Work to do → Extract every line in the entries below that contains the word "Where", copying each such line in full.

* BEGIN *

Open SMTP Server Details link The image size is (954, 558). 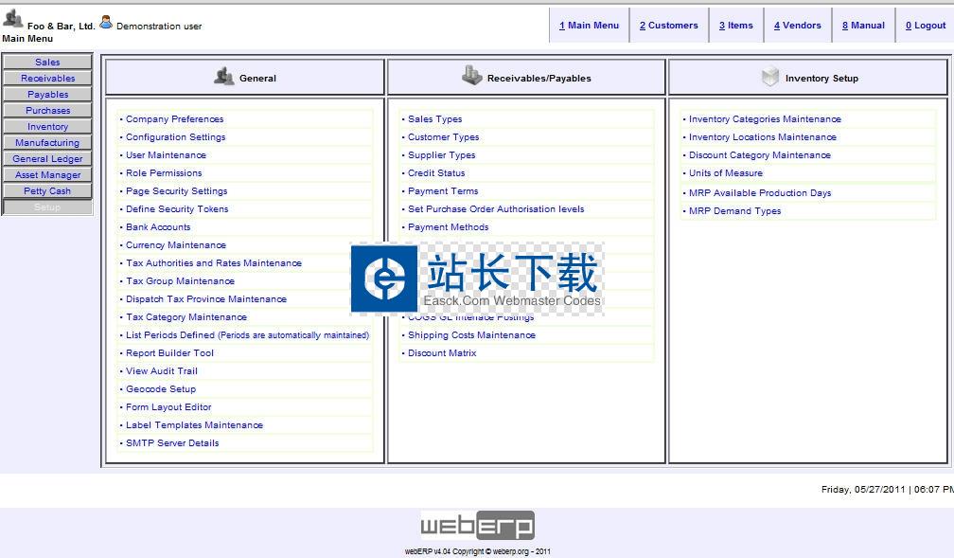(x=172, y=443)
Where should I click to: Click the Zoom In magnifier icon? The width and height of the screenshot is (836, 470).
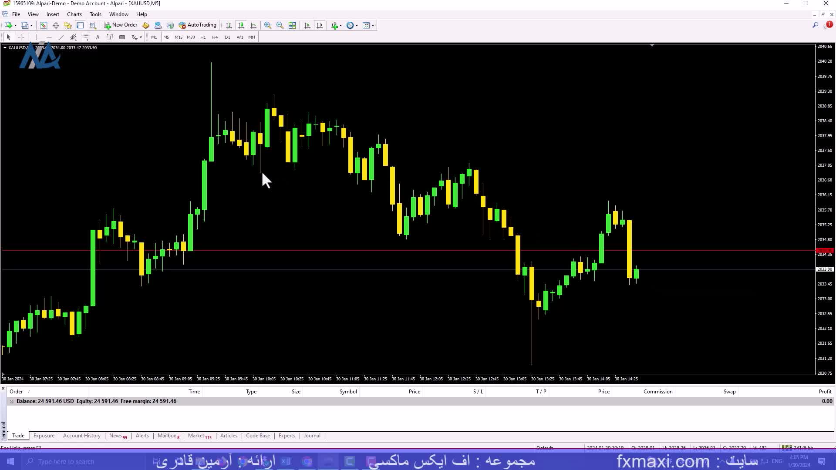pyautogui.click(x=267, y=25)
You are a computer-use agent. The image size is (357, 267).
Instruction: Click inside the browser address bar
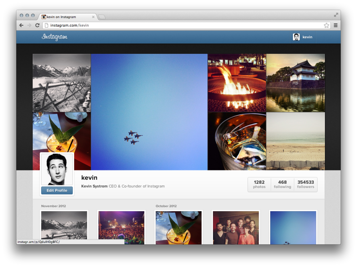click(139, 25)
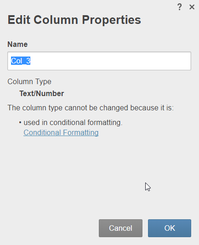Image resolution: width=199 pixels, height=245 pixels.
Task: Cancel the column property changes
Action: coord(120,228)
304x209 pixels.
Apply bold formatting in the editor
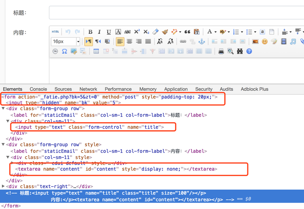tap(90, 32)
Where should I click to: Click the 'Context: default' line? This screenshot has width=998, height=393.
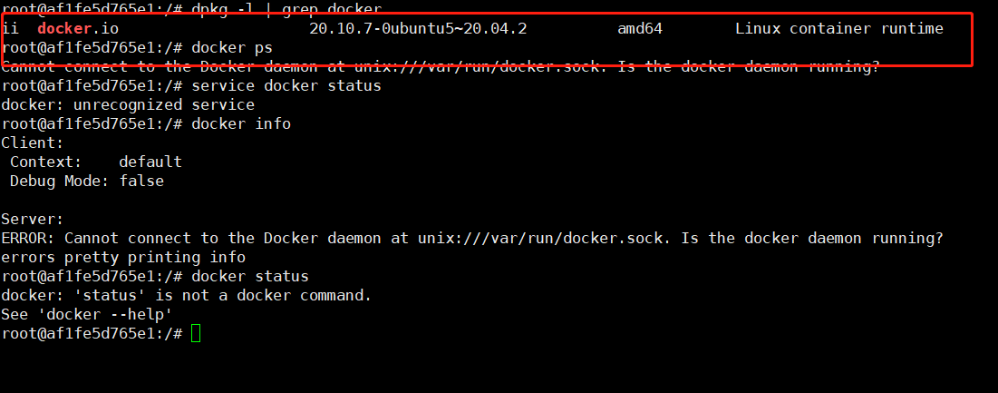(96, 162)
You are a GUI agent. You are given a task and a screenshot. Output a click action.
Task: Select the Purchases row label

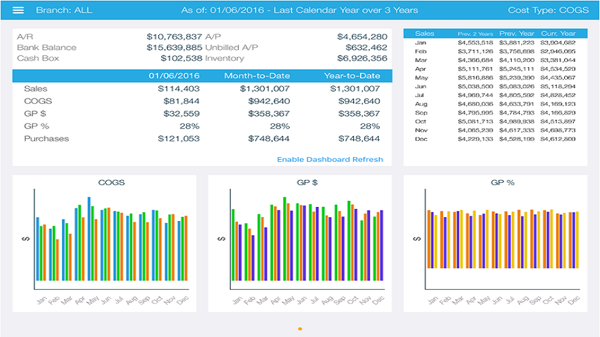[47, 138]
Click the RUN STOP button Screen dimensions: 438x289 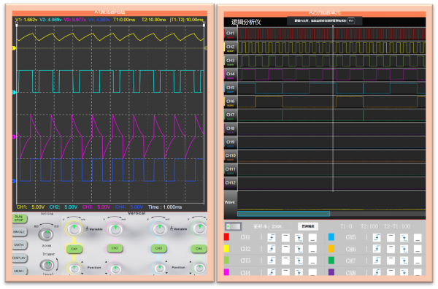click(19, 218)
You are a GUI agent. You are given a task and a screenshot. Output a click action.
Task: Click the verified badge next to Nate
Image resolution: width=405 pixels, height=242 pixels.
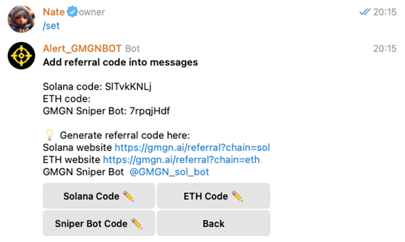[x=72, y=12]
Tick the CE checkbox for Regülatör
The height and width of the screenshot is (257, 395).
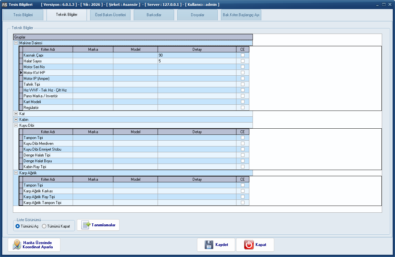point(243,108)
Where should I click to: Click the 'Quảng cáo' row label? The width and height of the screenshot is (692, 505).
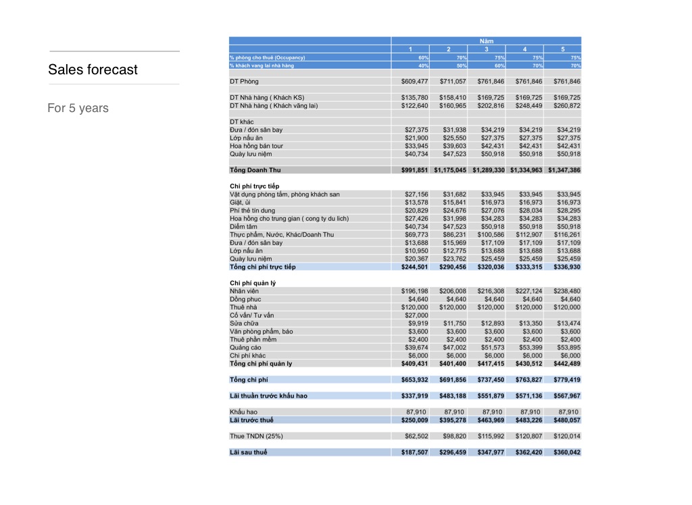(245, 347)
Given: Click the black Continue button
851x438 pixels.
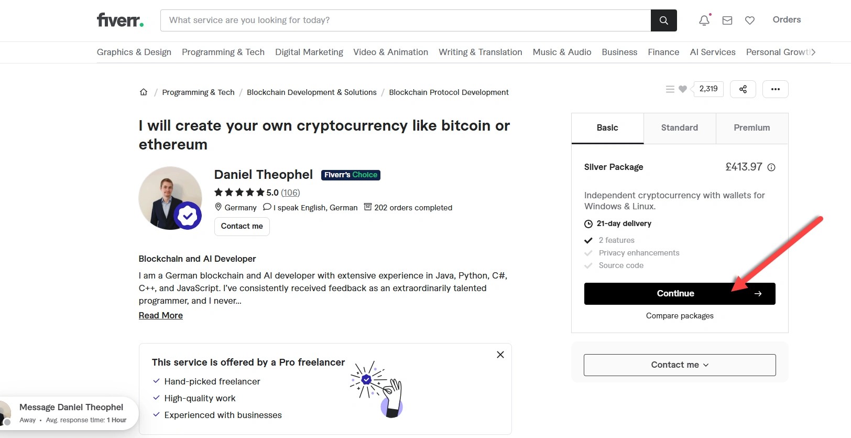Looking at the screenshot, I should coord(680,294).
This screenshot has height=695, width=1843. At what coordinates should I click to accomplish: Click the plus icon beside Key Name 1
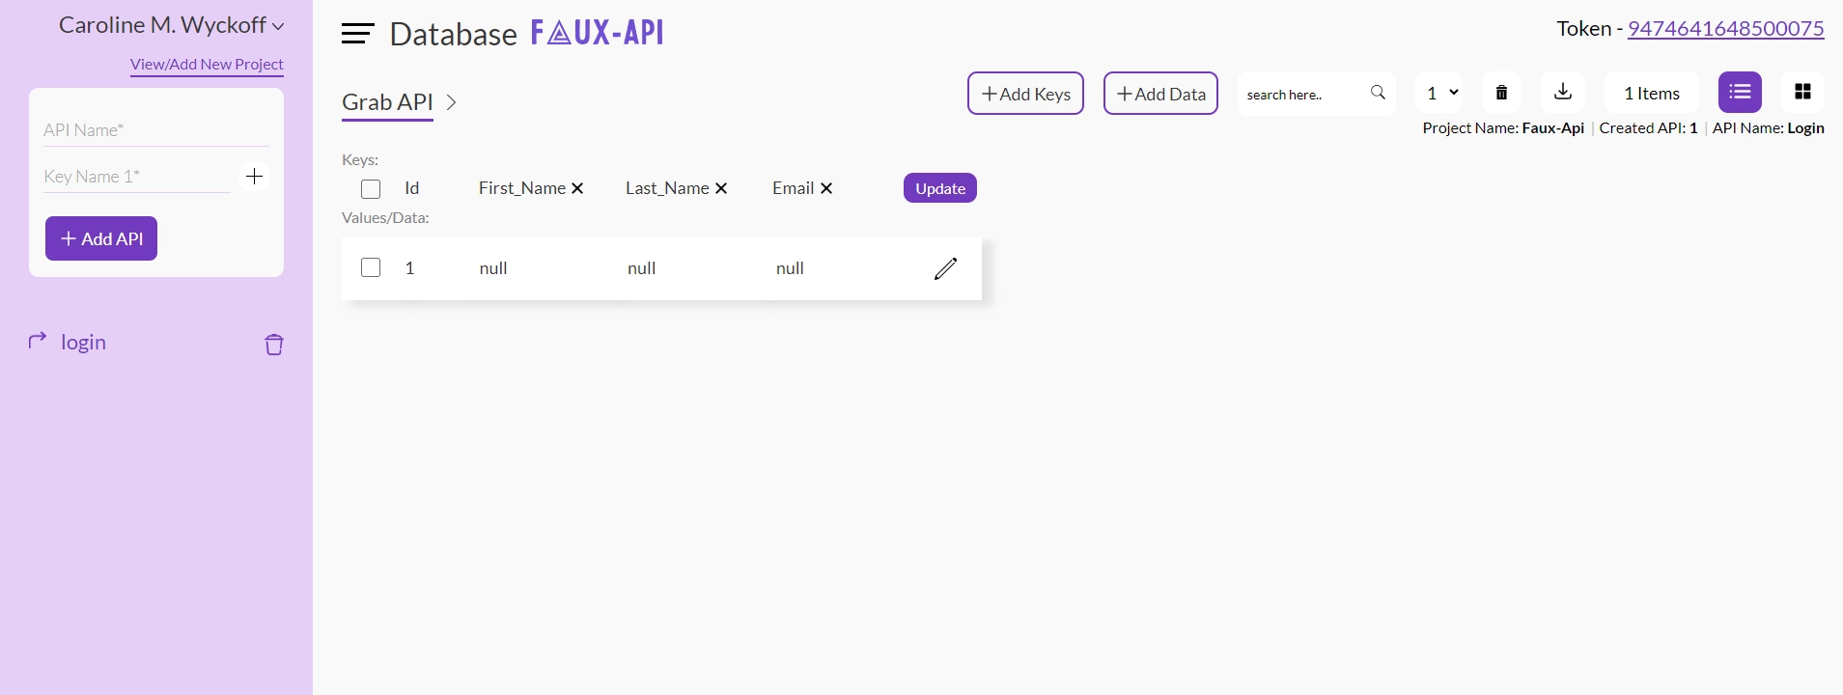click(x=254, y=177)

* END *

Answer to the problem →
Where should I click to: Click the Zoom In magnifier icon? The width and height of the screenshot is (836, 470).
Where should I click to: Click the 'Context: default' line? This screenshot has width=998, height=393.
Where should I click to: Click the 'Quảng cáo' row label? The width and height of the screenshot is (692, 505).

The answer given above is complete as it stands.